Between teeth clenched like stones within a fortress's foundation,
“I think Ishamantaru, were he here, would speak of patience.
(And patience is a virtue, I have heard, that he does cherish,)
Enlightenment, serenity, and non-cooperation,
But I am mortal Coren. And we mortals have less options.
It may yet be that vengeance is the nearest thing to freedom
From the everlasting vexing of my morning-bearing father."
Oh the laughter of Odurum, lord of Vengeance, it was dreadful,
(May its echo never reach us, may our ears learn not its timbre.)
And he laughed “My ancient enemy! You have yourself confounded
More surely than my everlasting anger could have asked for!"
He exulted in the firelight that lit his face like magma,
Like the pyroclastic death cloud that ariseth from the magma,
“Oh Barolan, behold the son you schemed and you betrayed for,
Behold the sun of heaven you yourself have turned against you,"
He gloated over Coren in the nearly perfect darkness,
“Does better like thy enemy! If only I had done this!
Then could I count my vengeances all full fulfilled against you!"
His dreadful smile was pitiless and pristine as the glaciers,
“Say on, mortal immortal! For nothing has so pleased me
Since first the Father's music did awake me from my madness,
What vengeance you would have, you need but name and you will taste it!
So sweareth grim Odurum, by my eye of Endless Anger!"

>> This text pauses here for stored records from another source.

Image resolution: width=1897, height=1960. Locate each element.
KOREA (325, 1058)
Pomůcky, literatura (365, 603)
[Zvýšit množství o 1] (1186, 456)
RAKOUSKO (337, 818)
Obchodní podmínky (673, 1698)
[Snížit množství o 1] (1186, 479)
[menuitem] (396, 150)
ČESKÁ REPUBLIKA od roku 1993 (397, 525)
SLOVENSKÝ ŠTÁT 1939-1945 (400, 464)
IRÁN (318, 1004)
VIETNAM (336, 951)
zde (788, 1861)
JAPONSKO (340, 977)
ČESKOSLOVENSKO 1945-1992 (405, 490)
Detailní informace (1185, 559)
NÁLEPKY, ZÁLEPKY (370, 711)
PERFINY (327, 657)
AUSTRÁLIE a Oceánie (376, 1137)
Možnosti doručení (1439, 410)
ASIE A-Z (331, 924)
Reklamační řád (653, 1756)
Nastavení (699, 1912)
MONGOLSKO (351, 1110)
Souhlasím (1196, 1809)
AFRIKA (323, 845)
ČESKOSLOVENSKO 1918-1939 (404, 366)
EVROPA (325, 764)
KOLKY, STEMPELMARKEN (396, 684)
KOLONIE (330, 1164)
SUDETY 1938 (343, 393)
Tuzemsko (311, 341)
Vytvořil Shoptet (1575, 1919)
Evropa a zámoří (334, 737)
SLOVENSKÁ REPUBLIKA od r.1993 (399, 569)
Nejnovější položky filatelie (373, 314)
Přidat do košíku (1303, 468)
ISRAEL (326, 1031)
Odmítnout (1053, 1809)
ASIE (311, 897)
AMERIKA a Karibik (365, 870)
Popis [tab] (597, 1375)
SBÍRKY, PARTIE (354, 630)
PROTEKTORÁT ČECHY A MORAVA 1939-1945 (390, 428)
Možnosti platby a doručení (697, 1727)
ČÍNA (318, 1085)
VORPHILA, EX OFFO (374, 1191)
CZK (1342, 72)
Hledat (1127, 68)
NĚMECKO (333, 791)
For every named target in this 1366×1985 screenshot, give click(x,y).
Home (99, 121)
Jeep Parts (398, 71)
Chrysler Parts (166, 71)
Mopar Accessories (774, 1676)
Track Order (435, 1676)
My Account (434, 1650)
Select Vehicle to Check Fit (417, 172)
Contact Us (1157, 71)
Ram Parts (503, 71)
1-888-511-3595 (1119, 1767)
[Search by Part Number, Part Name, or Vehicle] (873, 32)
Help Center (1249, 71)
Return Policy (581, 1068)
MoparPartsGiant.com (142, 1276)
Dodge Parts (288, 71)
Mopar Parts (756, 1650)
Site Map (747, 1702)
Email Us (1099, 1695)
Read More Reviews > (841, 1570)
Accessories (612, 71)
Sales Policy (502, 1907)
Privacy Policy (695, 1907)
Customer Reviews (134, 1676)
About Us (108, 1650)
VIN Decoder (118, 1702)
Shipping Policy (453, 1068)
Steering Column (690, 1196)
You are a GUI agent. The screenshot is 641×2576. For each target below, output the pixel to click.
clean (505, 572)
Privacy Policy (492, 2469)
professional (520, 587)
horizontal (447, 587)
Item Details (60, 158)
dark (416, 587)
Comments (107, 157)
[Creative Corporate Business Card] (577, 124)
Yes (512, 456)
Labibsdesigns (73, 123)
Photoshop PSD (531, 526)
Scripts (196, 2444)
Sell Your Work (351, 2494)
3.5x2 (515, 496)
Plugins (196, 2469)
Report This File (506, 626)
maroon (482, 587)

They say something stirred in Coren, like the sunshine on the water,
(Like the sun that may be joyous, or may pitilessly swelter)
But here the tales fall silent. Not one can tell the answer
That Coren to Odurum gave beneath the cedar darkness.
(One can only see the mountain on the days when clouds are lifted,
And if the clouds are lifted they are lifted only briefly.)
If Barolan has heard them I would guess that he must wonder
What plots his mortal son immortal dared whisper against him,
What promises his enemy of vengeances vouchsafed him,
But that is but a guess. I do not know the lonely Sunrise.
I have not dared the mountain of the unforgiving glaciers,
Any further then the river roaring through the misted forest.
(I will not speak of what I saw within that roaring forest.)
And they say not even Coren knows what Bright Ishamantaru
(Oh, the brightness of his countenance on days when clouds are lifted,)
Thinks to himself when daily he makes journey cross the heavens,
Over land of seven rivers, where the gates of death are builded.